Los procesos constituyentes suelen nacer de rupturas violentas del orden establecido. Así ocurrió con nuestras constituciones de 1833, 1925 y 1980, todas ellas producto de guerras civiles, golpes de Estado o dictaduras. Lo que estamos intentando hoy es un hito formidable: transitar hacia un nuevo Chile en paz, por una vía institucional que ensanche el alcance de la democracia.

Es también un rebaraje de poder que significa poner en el centro de la escena política a grupos históricamente excluidos. Tener dentro de la Convención, jugados por la vía institucional, a protagonistas del estallido social, a representantes de los pueblos originarios masacrados por el Estado chileno, y a dirigentes de los territorios sacrificados por el modelo de desarrollo, es la mayor fuerza de este proceso.

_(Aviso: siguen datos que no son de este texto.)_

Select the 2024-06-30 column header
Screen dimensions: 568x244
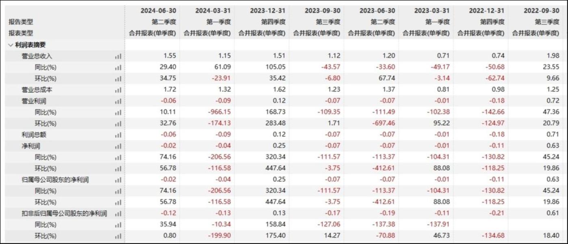[x=158, y=11]
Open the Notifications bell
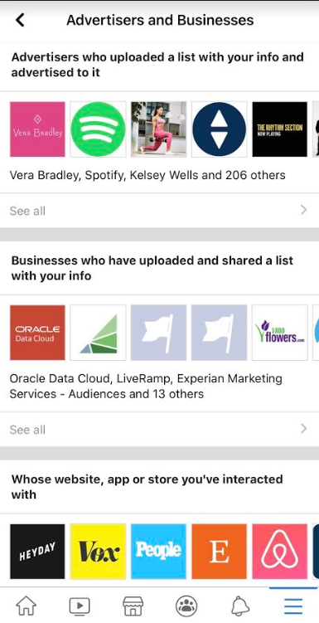The width and height of the screenshot is (319, 623). click(x=240, y=606)
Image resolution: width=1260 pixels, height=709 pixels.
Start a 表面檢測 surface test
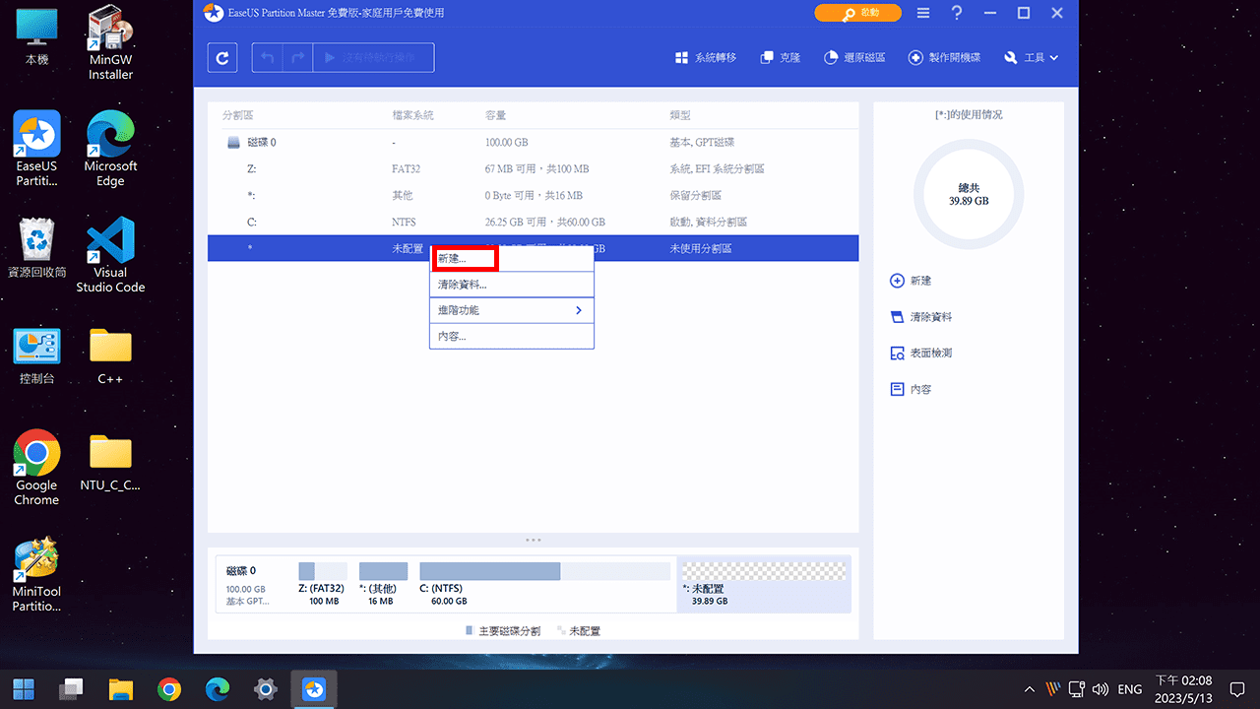924,353
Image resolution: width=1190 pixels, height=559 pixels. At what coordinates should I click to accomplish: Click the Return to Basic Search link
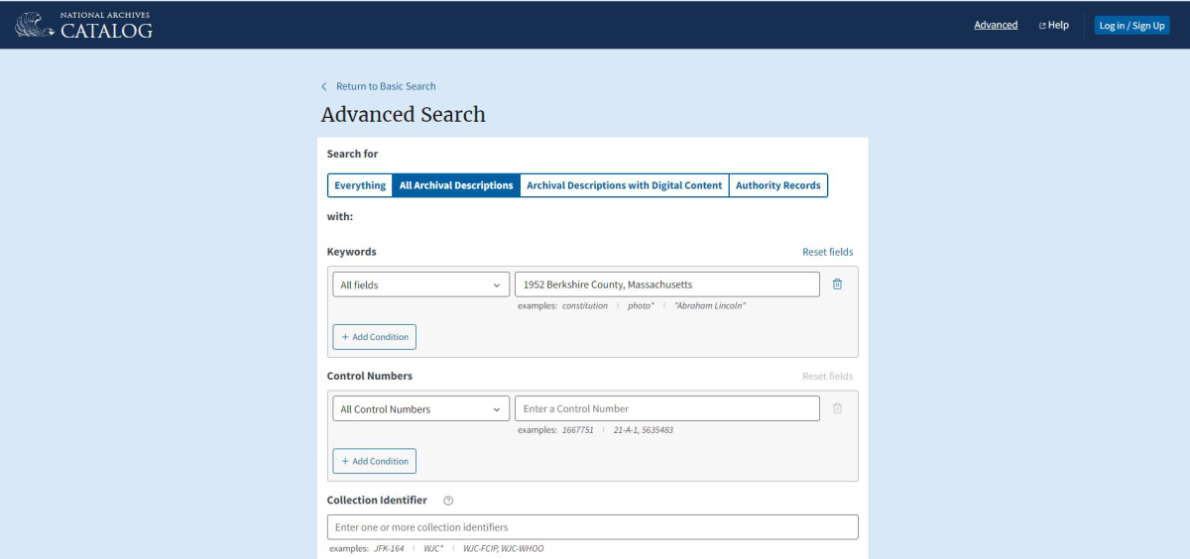coord(386,86)
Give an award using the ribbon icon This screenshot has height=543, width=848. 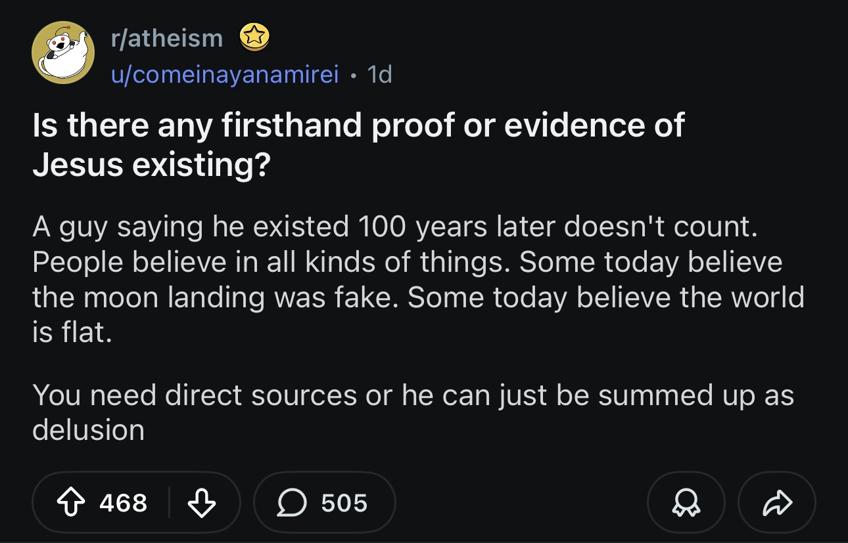click(x=686, y=503)
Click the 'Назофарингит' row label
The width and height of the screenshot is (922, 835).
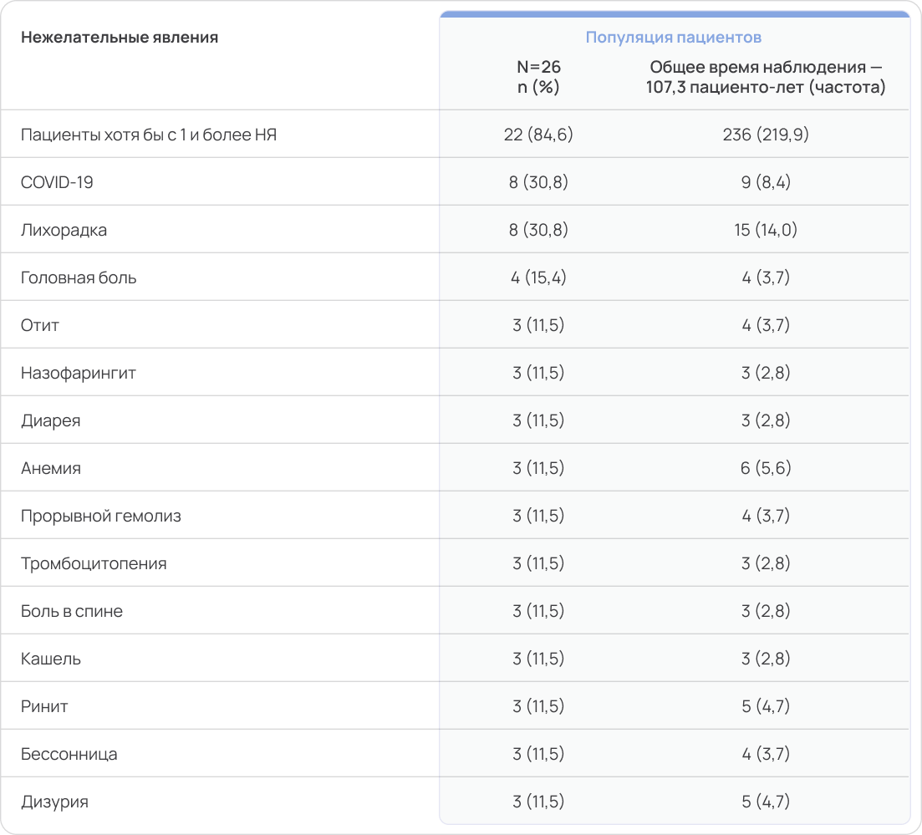(79, 373)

Por eso resulta insólito (aunque, a estas alturas, nada sorprendente) que las minorías que durante 200 años han acaparado el poder, y han impuesto al resto de Chile sus símbolos y formas, ahora acusen a los grupos excluidos de “tribales” o “resentidos” por poner arriba de la mesa mínimas demandas de reconocimiento a sus particularidades culturales.

En 1992, cuando el pueblo mapuche presentó su bandera en un acto en Temuco, la respuesta del Estado fue de represión policial, rechazo oficial (“no me parece positivo esto de acrecentar la identidad del pueblo mapuche”, dijo el intendente de La Araucanía), y un proceso judicial por asociación ilícita contra 144 personas vinculadas al Consejo de Todas las Tierras. Con esa historia a cuestas, ¿cómo va a ser un “privilegio” que la Wenufoye tenga un lugar en el trabajo de la Convención?

El de este domingo no es un traspaso protocolar más. Es el momento en que nuevos grupos, hasta hoy excluidos de los círculos dirigentes, devienen formalmente en una élite política alternativa, que desafía a la incumbente.

Y ese desafío carga con varias paradojas. Al encarnar el poder constituyente, son un poder soberano; pero al mismo tiempo están sometidos a las reglas de la institucionalidad. Tienen una legitimidad muy superior a la del desprestigiado Congreso, y a la de un presidente aún en ejercicio, aunque simbólicamente fue revocado de su cargo el 25 de octubre de 2019. Pero al mismo tiempo, no tienen potestades para intervenir en las atribuciones de esos poderes del Estado.

La legitimidad de los constituyentes es superior a su poder formal. Ellos lo saben, e intentan demostrarlo con demandas como la libertad a los presos de la revuelta. Hoy se abre un interregno complejo hasta el 11 de marzo de 2022, cuando un nuevo presidente y Congreso elegidos popularmente puedan hacer sus propios reclamos de legitimidad política.

Los que se oponen al proceso jamás han formulado una vía alternativa para relegitimar el orden político: en su infinita ceguera, sólo sueñan con restituir el país a su “oasis” imaginario del 17 de octubre de 2019.

Eso no ocurrirá. Y el proceso que comienza hoy tendrá también mucho de catarsis. Se trata de sacar a la luz, de escenificar por primera vez en la gran escena del poder, aquel Chile postergado y silenciado.

En vez de protocolo, habrá catarsis. Y eso es tan saludable como necesario.